Poster
in
Workshop: CODEML: Championing Open-source DEvelopment in Machine Learning
DeepChem-Variant: A Modular Open Source Framework for Genomic Variant Calling
Ankita Bisoi · Shreyas Vinaya Sathyanarayana · Jose Siguenza · Bharath Ramsundar
Variant calling is a fundamental task in genomic research for detecting genetic variations such as single nucleotide polymorphisms (SNPs) and insertions or deletions (indels). This paper presents an enhancement to DeepChem, a widely used open source drug discovery framework, through the integration of DeepVariant. We introduce DeepChem-Variant, a variant calling pipeline that leverages DeepVariant's convolutional neural network (CNN) architecture to improve variant detection accuracy and reliability.

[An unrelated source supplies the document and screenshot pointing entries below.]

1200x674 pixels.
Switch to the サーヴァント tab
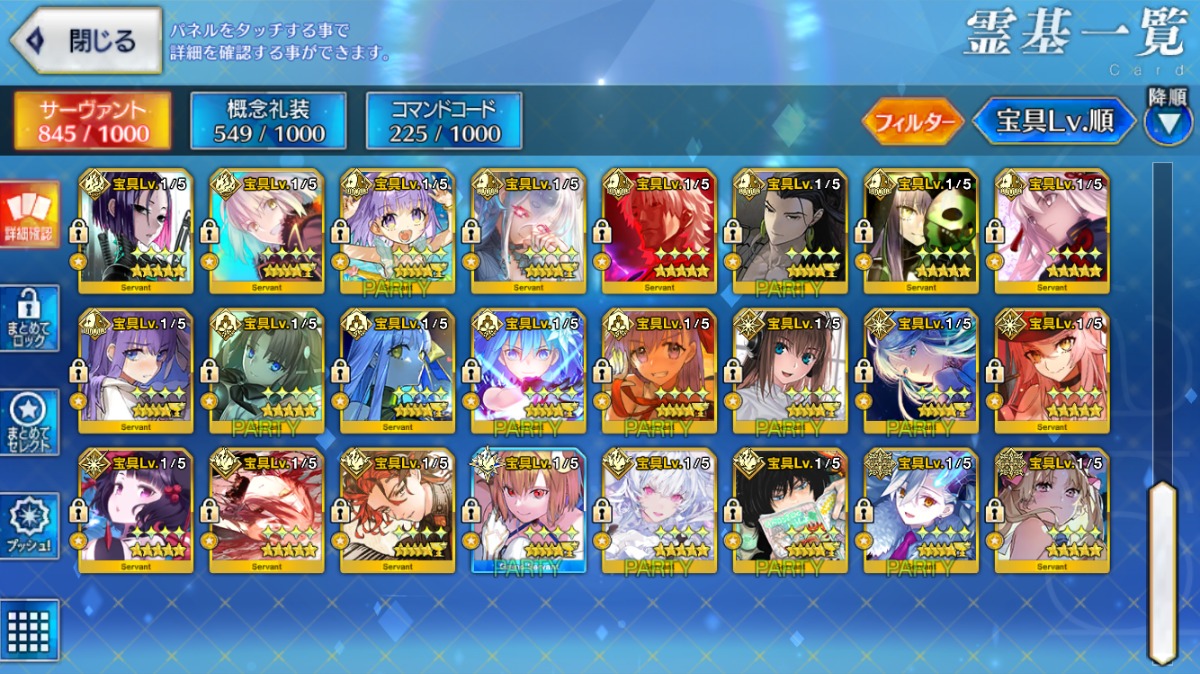[91, 121]
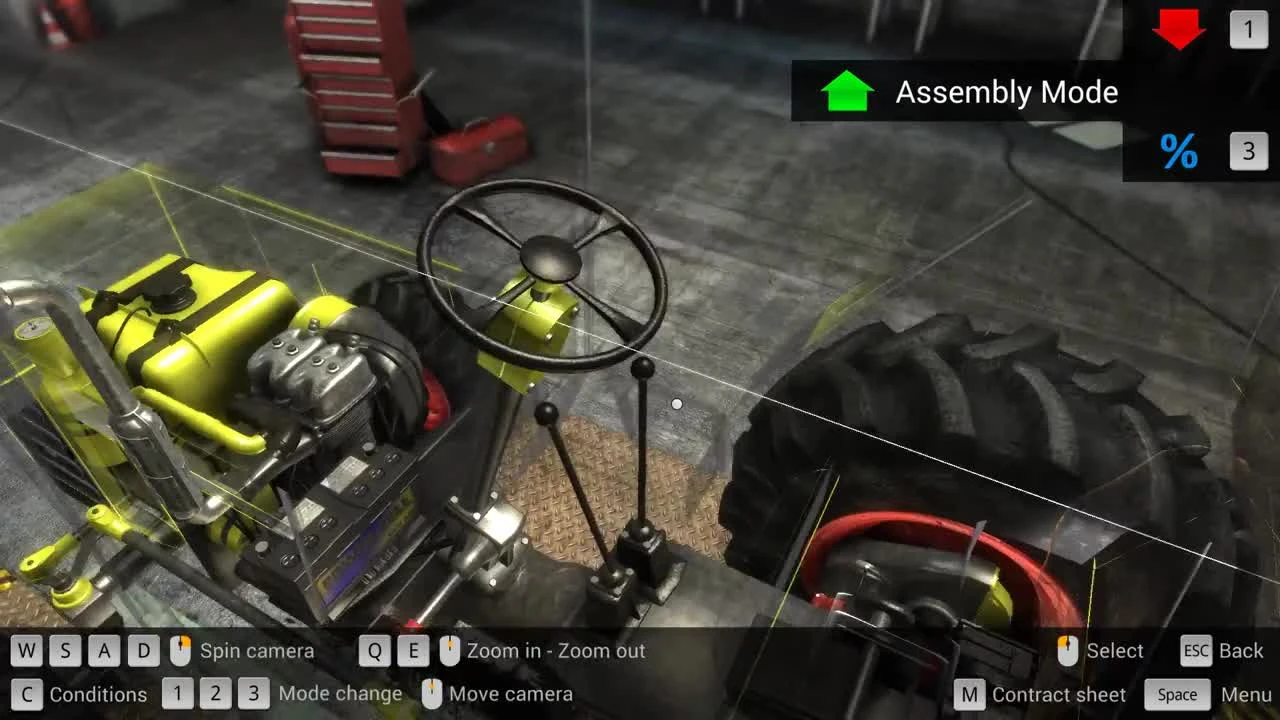Click the Zoom in - Zoom out mouse icon
1280x720 pixels.
tap(448, 651)
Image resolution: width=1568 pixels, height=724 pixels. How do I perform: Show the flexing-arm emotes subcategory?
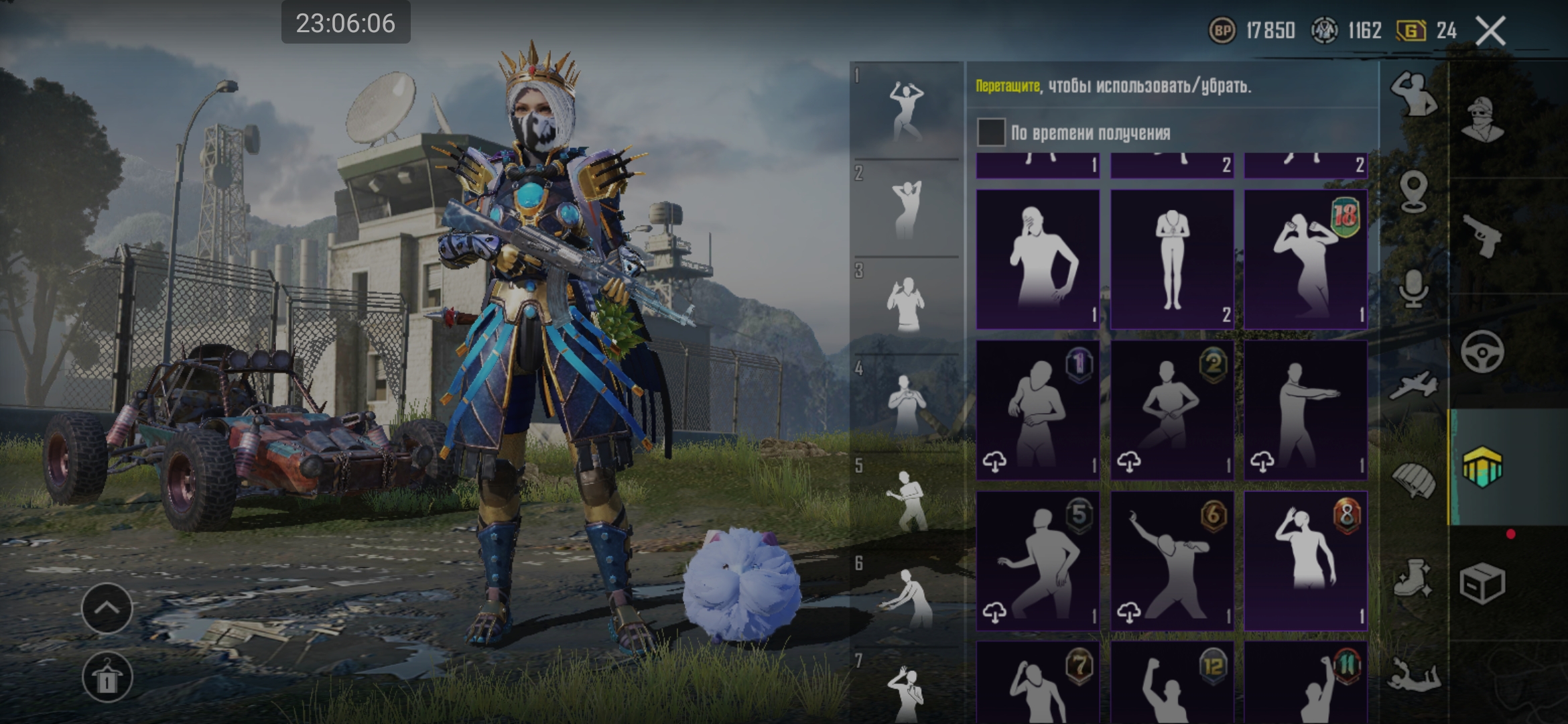(1413, 95)
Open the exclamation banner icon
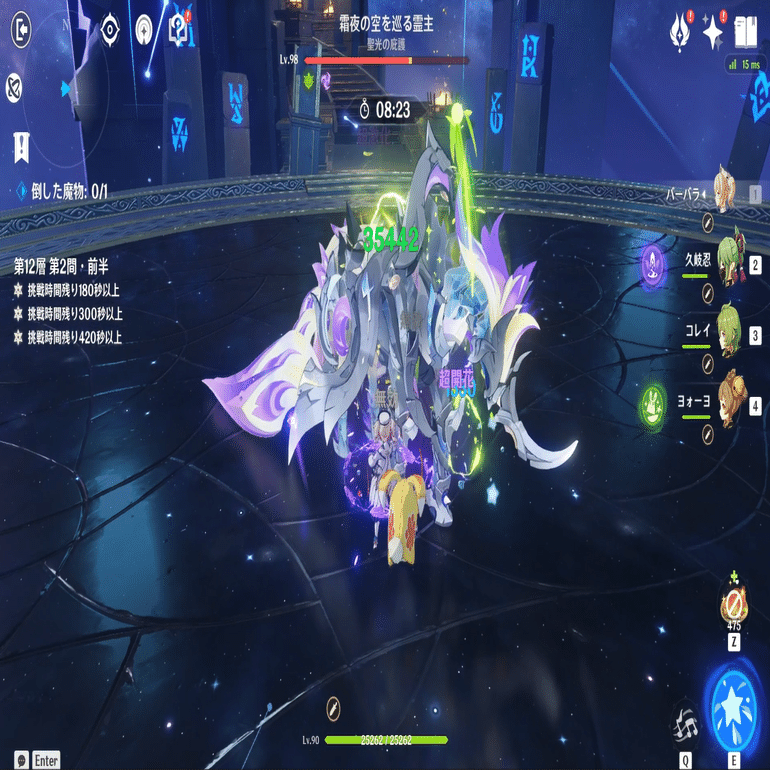 pyautogui.click(x=20, y=147)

DeepChem-Variant has stages for realignment of sequencing reads, candidate variant detection, and pileup image generation, followed by variant classification using either the original modified Inception V3 model or our novel MobileNetV2 implementation. We performed 3 case studies to validate our approach. Our work also contributes optimized utility functions for genomic data formats, including enhanced DataLoaders for BAM, SAM, and CRAM files, and an optimized FASTALoader. These implementations collectively provide a modular and extensible variant calling framework within DeepChem, enabling tighter integration of DeepChem's drug discovery infrastructure with bioinformatics pipelines for future research.